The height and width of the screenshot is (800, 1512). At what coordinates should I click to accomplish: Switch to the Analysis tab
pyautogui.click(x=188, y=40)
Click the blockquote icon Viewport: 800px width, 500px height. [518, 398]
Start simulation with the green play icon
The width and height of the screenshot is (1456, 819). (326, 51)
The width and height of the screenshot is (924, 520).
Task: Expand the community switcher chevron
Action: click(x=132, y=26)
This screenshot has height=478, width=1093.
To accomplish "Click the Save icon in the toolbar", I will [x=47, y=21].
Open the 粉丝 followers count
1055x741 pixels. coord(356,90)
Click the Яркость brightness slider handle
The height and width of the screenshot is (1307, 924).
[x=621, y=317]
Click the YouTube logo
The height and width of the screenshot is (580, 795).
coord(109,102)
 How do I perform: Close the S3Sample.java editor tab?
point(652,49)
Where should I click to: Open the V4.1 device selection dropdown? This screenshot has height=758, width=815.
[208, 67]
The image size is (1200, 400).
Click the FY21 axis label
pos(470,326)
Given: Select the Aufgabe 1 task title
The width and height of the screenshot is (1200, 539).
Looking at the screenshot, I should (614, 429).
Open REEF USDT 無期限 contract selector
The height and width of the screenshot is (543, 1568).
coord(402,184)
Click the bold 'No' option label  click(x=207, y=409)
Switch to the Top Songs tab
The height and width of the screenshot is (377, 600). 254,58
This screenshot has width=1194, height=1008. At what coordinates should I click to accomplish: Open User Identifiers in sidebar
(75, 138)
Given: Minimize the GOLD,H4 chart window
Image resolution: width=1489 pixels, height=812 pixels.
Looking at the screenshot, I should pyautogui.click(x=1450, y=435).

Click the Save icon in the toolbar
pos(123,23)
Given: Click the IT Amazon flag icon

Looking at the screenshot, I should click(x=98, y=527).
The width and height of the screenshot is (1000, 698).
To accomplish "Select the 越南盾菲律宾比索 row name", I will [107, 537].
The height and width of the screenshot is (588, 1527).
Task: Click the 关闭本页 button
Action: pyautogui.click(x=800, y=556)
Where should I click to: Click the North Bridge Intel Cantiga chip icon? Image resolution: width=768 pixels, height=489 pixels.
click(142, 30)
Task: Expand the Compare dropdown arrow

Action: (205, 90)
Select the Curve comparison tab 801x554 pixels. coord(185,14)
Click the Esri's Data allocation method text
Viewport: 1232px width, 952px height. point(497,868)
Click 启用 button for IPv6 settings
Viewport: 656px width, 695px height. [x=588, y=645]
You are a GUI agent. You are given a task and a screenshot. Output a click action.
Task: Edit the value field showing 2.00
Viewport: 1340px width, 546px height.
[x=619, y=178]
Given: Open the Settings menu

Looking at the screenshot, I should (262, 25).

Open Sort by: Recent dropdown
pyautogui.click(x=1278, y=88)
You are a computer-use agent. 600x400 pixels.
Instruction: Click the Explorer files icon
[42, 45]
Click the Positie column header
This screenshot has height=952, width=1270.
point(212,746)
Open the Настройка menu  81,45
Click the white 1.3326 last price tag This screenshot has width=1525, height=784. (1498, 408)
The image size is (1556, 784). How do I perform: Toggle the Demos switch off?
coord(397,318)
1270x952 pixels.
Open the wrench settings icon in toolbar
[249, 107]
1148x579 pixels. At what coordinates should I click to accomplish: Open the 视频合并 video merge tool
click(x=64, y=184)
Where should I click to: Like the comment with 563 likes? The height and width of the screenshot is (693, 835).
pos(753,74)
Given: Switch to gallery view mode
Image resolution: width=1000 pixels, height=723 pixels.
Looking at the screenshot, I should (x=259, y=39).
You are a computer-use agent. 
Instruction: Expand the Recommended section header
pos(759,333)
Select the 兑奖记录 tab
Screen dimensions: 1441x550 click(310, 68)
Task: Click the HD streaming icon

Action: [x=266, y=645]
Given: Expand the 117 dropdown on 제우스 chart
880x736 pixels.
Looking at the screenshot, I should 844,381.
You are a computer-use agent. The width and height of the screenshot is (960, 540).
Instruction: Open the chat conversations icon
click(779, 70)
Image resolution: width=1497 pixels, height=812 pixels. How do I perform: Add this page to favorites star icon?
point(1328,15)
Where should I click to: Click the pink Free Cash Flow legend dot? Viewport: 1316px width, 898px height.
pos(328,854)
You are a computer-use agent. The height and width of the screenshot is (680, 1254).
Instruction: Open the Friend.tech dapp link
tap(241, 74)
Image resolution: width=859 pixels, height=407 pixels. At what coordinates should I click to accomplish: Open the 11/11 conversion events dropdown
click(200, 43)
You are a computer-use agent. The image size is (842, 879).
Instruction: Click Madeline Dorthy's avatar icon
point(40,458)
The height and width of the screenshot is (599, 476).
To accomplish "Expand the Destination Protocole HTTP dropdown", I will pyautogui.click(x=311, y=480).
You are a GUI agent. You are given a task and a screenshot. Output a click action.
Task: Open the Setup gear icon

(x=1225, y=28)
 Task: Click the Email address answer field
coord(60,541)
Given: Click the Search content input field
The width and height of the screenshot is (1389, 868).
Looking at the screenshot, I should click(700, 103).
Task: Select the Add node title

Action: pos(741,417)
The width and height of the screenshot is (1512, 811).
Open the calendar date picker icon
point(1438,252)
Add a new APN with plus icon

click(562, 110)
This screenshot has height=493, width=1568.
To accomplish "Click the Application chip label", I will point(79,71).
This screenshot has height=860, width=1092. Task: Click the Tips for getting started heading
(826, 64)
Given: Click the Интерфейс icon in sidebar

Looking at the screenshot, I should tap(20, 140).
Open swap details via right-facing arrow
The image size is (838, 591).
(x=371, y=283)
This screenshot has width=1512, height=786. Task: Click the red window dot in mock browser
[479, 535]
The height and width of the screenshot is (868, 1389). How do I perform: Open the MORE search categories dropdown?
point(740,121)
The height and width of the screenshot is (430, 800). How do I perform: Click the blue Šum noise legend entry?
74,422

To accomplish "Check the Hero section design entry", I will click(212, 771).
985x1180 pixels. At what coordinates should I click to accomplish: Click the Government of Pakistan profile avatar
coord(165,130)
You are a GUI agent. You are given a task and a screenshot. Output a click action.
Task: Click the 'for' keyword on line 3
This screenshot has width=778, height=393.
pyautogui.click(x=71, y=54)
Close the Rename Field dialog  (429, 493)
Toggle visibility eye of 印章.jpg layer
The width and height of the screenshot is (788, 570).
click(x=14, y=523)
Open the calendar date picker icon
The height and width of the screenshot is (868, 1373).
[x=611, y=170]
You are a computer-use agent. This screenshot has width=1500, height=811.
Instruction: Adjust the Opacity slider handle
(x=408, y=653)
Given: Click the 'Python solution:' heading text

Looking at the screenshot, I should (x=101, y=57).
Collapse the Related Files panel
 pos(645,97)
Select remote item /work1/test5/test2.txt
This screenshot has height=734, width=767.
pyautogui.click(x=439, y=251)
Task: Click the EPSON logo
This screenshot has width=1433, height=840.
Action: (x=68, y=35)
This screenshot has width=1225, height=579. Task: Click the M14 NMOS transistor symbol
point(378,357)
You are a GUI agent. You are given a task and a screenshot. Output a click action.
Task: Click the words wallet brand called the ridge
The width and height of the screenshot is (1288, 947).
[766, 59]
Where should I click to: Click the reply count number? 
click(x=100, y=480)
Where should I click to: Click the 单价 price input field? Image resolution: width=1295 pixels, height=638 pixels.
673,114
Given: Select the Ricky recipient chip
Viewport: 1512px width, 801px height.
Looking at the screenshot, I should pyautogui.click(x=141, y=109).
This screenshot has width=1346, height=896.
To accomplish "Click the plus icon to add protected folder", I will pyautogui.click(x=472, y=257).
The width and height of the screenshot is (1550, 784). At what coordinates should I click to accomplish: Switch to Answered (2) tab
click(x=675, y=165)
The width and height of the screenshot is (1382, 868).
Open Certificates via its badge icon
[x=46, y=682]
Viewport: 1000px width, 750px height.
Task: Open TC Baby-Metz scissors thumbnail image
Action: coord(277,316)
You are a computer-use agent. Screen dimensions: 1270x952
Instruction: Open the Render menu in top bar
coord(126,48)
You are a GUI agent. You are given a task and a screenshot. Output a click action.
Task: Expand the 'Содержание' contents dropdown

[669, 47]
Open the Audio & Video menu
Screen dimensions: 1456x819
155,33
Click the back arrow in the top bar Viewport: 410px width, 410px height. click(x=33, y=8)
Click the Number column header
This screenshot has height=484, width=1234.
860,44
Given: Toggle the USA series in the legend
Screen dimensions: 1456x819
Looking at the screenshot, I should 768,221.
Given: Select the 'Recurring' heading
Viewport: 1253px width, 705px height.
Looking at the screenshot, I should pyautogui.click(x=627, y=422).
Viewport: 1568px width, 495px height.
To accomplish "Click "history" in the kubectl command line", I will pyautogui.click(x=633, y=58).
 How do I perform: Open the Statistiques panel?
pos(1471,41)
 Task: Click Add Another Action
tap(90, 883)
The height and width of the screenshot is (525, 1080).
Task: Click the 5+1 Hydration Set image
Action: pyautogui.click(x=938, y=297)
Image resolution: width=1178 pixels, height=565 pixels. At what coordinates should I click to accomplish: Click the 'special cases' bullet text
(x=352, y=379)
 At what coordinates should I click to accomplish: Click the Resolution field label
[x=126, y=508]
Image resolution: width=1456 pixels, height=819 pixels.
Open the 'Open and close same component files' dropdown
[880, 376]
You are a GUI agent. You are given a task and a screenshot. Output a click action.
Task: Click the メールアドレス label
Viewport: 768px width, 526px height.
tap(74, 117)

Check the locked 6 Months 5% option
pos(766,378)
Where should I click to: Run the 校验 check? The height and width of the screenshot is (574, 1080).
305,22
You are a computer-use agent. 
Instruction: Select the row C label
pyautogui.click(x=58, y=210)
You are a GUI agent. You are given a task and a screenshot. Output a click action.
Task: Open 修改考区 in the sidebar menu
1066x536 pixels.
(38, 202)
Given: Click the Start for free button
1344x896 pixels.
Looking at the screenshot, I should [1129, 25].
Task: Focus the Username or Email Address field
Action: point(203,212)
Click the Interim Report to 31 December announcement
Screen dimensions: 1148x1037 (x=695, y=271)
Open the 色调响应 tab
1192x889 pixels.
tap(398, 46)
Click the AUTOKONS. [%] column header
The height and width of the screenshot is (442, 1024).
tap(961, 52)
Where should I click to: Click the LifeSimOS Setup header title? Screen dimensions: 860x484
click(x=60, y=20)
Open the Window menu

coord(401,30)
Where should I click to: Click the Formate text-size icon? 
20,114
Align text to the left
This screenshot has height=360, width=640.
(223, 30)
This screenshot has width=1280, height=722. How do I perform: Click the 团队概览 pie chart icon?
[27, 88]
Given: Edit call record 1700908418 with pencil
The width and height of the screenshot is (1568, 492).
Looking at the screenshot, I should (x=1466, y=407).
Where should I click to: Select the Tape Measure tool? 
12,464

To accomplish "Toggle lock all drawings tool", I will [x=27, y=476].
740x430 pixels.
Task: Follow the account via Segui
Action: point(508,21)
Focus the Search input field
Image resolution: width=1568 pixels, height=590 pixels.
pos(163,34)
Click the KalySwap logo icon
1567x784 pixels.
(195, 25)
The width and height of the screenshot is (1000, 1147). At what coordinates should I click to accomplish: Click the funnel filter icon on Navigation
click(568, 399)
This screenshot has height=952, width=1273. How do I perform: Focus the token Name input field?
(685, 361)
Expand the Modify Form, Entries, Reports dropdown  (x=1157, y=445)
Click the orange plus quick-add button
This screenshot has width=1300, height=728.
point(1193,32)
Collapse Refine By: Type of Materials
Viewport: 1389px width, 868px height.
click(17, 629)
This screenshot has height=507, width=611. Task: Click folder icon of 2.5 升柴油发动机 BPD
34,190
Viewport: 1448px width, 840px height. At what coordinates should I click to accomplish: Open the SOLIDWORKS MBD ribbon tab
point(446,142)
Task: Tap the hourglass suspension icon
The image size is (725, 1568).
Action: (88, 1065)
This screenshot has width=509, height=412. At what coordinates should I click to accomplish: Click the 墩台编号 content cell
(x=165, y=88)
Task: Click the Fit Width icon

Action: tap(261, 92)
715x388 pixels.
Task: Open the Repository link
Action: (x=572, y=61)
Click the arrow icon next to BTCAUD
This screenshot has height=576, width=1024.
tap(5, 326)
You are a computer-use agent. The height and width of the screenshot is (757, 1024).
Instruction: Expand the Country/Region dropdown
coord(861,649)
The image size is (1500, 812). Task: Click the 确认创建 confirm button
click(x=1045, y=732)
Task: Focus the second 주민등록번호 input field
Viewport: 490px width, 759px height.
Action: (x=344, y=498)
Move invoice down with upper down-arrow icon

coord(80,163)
• • • • •
## What this task involves:
Render the part of the records that opens with the line containing "Given: Select the 'Recurring' heading" and closes with the line containing "Action: point(203,212)" as a JSON list of strings, one string per line, with both end lines included and blank lines left out.

## Solution below:
[
  "Given: Select the 'Recurring' heading",
  "Viewport: 1253px width, 705px height.",
  "Looking at the screenshot, I should pyautogui.click(x=627, y=422).",
  "Viewport: 1568px width, 495px height.",
  "To accomplish \"Click \"history\" in the kubectl command line\", I will pyautogui.click(x=633, y=58).",
  " How do I perform: Open the Statistiques panel?",
  "pos(1471,41)",
  " Task: Click Add Another Action",
  "tap(90, 883)",
  "The height and width of the screenshot is (525, 1080).",
  "Task: Click the 5+1 Hydration Set image",
  "Action: pyautogui.click(x=938, y=297)",
  "Image resolution: width=1178 pixels, height=565 pixels. At what coordinates should I click to accomplish: Click the 'special cases' bullet text",
  "(x=352, y=379)",
  " At what coordinates should I click to accomplish: Click the Resolution field label",
  "[x=126, y=508]",
  "Image resolution: width=1456 pixels, height=819 pixels.",
  "Open the 'Open and close same component files' dropdown",
  "[880, 376]",
  "You are a GUI agent. You are given a task and a screenshot. Output a click action.",
  "Task: Click the メールアドレス label",
  "Viewport: 768px width, 526px height.",
  "tap(74, 117)",
  "Check the locked 6 Months 5% option",
  "pos(766,378)",
  "Where should I click to: Run the 校验 check? The height and width of the screenshot is (574, 1080).",
  "305,22",
  "You are a computer-use agent. ",
  "Instruction: Select the row C label",
  "pyautogui.click(x=58, y=210)",
  "You are a GUI agent. You are given a task and a screenshot. Output a click action.",
  "Task: Open 修改考区 in the sidebar menu",
  "1066x536 pixels.",
  "(38, 202)",
  "Given: Click the Start for free button",
  "1344x896 pixels.",
  "Looking at the screenshot, I should [1129, 25].",
  "Task: Focus the Username or Email Address field",
  "Action: point(203,212)"
]